Olho para a parede branca que representa a figura do pai. Meus filhos tiveram, pela minha mão, o amor do pai deles. Por isso, formaram-se homens completos. Triste do filho homem que renega o pai. Nunca encontrará seu lugar no mundo. O pai pode ser bêbado, malandro, jogador, vagabundo, mulherengo, nazista, doido, não importa. O filho lhe deve amor. Só assim se reconcilia com o mundo, mais cruel para os homens do que para as mulheres. A sorte é que, até morrer, mesmo que o pai já esteja morto, haverá tempo para essa reconciliação. Às vezes é a mãe separada do pai quem impõe a barreira. Coitadas! Perdoai-as, Senhor, elas não sabem o que fazem. Mas conheço pelo menos duas que foram sábias mulheres e, com todo desencanto que sofreram com seus homens, não afastaram deles seus filhos.

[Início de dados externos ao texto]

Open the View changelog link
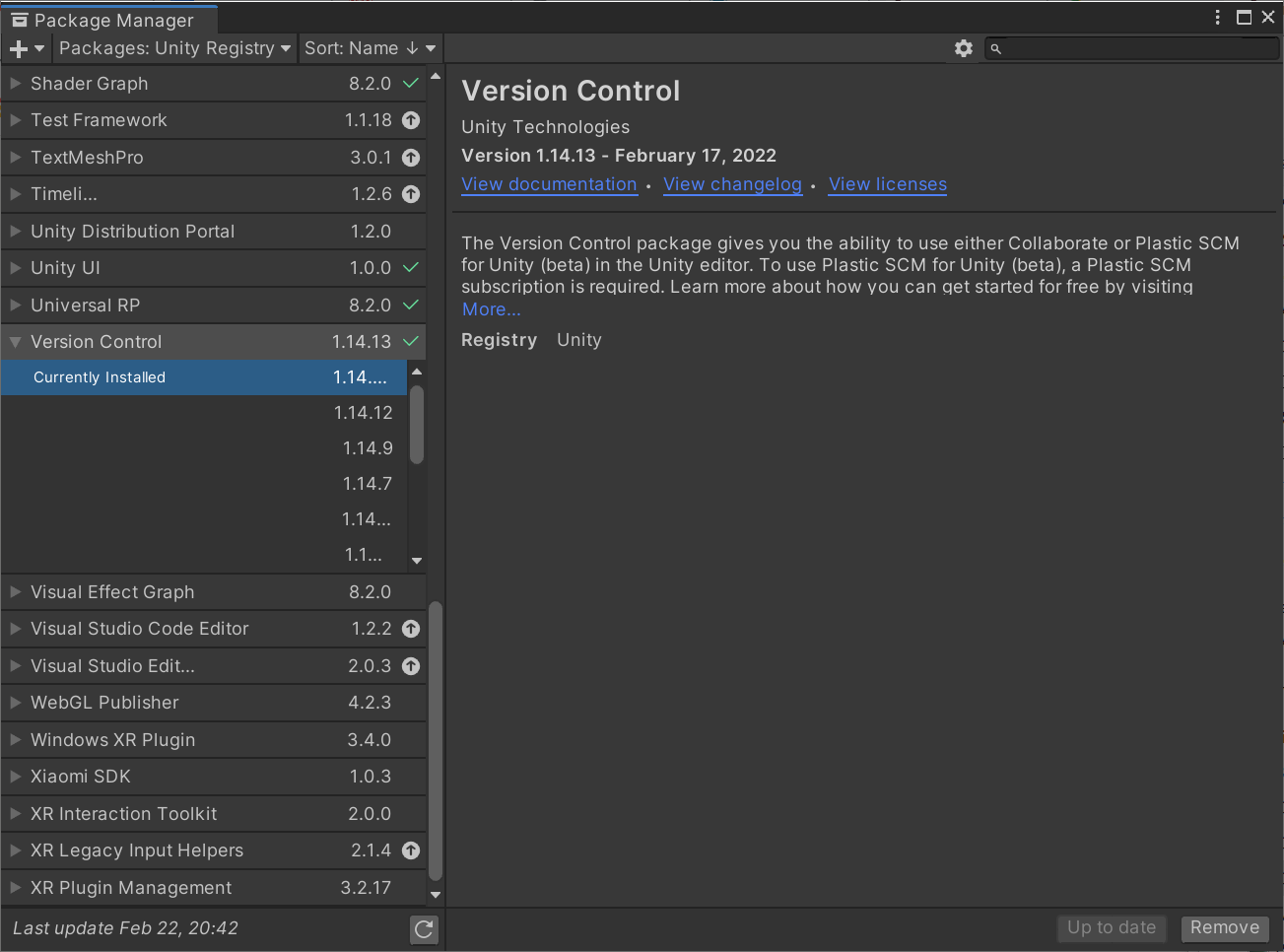The width and height of the screenshot is (1284, 952). coord(732,184)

Desculpem, leitores. O momentear matinal às vezes me leva a desvios de onde inicio a caminhada. Cadê o carnaval? Terminei chegando antes à quarta feira de cinzas, escrevi mais do que é aconselhável em um blog, criei um oratório e entrei em intimidades mais próprias ao romance, que, evoé, corre solto junto a esse bloco. Agora, que transcrevo o momentear de hoje no computador, o corpo já pede cama e Nazaré da Mata fica para depois. E tem ainda mais carnaval esperando na fila.